To even skim through some of the 92,000 reports contained in the six-year archive of classified military documents made public by WikiLeaks is an exercise in extreme frustration. The Sisyphean struggle to combat the Taliban in Afghanistan is made clear page after page. The toll of war on the civilian population is not only horrifying, but risks being self-defeating, as ordinary Afghans turn against American soldiers and Marines trying desperately to find a kind of success that has eluded foreign powers in Afghanistan for decades.
Much has been made of the analogy between these leaked documents and the publication of the Pentagon Papers during the Vietnam War, but the comparison is incomplete and the differences instructive. The documents released in 1971 detailed four decades of decision-making at the highest level of government, and revealed the extent to which top officials had deliberately deceived the American public about the conflict in Vietnam.

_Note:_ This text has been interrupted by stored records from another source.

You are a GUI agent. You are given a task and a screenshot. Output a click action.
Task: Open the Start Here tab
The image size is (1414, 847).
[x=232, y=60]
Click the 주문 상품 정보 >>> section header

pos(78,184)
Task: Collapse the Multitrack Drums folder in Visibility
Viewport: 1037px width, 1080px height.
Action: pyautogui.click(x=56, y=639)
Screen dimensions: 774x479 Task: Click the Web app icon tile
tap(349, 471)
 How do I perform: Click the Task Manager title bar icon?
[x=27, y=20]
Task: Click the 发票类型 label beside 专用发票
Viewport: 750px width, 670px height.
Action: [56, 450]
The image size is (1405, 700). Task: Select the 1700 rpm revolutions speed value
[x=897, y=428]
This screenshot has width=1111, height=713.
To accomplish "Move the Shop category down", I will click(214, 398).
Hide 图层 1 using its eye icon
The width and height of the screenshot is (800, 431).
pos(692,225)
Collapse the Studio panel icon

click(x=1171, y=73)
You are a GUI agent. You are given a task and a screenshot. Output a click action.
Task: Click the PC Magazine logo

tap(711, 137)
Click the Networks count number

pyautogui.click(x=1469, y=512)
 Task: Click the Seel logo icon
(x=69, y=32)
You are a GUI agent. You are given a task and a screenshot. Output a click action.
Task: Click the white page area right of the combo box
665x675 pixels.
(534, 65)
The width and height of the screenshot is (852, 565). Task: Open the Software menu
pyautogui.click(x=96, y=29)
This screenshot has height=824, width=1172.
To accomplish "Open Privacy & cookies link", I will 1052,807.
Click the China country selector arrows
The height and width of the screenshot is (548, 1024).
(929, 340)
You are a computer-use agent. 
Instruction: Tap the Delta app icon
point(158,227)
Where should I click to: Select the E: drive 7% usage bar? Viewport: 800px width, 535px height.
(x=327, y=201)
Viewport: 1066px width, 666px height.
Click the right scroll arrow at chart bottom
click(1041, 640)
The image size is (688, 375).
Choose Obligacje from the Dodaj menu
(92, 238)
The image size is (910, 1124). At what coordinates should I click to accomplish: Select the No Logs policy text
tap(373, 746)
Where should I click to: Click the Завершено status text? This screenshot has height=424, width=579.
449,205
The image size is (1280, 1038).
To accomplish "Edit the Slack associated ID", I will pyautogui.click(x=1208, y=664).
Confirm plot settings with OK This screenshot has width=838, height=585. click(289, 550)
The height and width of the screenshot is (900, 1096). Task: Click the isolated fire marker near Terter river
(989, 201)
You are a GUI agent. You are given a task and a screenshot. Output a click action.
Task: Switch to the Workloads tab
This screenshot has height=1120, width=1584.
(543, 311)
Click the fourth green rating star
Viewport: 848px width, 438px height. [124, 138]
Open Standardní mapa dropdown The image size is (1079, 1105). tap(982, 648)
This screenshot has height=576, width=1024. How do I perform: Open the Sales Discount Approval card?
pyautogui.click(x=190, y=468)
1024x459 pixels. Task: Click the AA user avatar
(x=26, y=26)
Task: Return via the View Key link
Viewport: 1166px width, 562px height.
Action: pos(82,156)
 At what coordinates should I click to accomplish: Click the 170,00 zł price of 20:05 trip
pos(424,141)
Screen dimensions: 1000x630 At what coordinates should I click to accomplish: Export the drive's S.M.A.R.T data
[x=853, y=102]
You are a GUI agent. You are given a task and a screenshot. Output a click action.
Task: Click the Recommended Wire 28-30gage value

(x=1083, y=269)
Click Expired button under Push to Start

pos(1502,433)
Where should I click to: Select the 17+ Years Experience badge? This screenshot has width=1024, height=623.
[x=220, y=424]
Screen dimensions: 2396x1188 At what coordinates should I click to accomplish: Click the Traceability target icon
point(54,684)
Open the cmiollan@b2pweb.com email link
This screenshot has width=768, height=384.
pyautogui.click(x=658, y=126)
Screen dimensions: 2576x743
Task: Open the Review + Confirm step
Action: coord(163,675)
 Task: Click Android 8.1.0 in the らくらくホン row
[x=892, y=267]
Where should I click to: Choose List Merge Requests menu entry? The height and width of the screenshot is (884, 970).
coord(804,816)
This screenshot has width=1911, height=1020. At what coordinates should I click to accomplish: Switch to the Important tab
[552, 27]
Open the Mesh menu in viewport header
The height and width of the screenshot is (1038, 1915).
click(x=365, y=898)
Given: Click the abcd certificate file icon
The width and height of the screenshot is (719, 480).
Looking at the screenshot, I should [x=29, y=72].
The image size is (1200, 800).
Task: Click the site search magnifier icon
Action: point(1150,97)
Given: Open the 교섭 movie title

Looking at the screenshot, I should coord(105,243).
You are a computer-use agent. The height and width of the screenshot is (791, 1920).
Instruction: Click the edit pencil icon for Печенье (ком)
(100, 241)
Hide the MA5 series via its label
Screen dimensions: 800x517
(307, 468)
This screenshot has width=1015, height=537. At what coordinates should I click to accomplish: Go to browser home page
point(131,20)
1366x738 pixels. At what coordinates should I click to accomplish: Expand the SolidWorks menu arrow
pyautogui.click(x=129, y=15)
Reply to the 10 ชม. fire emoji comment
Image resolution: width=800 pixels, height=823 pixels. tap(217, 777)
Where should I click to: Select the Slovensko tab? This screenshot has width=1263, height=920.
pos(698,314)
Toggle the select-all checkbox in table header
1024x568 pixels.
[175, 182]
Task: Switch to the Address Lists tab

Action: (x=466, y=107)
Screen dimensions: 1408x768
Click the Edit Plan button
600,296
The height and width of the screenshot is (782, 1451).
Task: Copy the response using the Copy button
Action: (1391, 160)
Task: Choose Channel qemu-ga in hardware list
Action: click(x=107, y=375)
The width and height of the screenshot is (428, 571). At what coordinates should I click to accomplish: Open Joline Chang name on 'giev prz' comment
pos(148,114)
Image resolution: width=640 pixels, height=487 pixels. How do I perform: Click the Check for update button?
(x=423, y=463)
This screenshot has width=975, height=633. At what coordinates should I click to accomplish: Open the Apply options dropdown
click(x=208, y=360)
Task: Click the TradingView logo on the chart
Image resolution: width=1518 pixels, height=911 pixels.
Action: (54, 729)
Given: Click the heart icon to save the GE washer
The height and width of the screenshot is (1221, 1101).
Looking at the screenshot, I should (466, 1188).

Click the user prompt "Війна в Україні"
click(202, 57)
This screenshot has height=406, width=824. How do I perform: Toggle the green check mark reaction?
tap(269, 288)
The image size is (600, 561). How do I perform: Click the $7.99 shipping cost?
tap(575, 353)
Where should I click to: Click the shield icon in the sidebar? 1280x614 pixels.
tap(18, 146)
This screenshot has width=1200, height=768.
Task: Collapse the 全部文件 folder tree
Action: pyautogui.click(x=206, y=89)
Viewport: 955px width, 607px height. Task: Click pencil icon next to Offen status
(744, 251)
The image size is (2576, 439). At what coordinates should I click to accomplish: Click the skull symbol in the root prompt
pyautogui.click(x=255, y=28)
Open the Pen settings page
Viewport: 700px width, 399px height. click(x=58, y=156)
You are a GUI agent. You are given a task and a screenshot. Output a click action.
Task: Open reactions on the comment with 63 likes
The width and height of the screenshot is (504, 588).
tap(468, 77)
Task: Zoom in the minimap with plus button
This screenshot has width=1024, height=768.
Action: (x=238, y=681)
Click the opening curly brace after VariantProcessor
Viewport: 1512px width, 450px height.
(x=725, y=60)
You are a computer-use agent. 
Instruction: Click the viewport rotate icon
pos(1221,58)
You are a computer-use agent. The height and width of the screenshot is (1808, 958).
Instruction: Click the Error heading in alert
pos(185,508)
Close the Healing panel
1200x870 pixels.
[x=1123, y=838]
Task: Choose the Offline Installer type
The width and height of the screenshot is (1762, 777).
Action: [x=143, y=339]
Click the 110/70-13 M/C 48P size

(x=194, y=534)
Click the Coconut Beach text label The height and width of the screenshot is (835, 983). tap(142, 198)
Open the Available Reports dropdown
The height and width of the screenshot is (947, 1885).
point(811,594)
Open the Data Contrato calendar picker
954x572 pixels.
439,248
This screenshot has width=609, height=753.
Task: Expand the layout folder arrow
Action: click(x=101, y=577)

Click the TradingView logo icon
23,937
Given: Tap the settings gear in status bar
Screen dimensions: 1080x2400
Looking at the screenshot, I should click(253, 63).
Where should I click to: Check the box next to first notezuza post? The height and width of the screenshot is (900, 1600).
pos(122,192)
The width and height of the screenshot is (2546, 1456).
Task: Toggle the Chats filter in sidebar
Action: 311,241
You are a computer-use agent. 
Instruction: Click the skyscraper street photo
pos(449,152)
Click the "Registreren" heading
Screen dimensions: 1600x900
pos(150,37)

The WikiLeaks documents posted on July 25 and published in the New York Times and other newspapers are low-level, often unverified accounts that contain few revelations but do offer an unvarnished look at this convoluted war. If all this publication did was raise public awareness, then it was worth the controversy. Unless you are among the minority of Americans with loved ones fighting there, Afghanistan may be just another infuriating daily headline. Now, for a moment, it can’t be ignored.
Inevitably, this troubling information is fueling antiwar sentiment and further disenchantment with the Obama administration’s policy to provide more troops and funding to fight the Taliban. No matter how difficult the task, America cannot walk away now — the frightening unknown consequences if we immediately quit Afghanistan outweigh the considerable costs of continuing the mission.
But this Wiki reminder of the messiness and futility of war should add a heavy dose of skepticism to the public’s attitudes about the value of this conflict and its toll on American lives and treasure. With an untrustworthy government in Kabul and unreliable allies in Pakistan, and now these fresh accounts from the ground, the American mission seems even more questionable.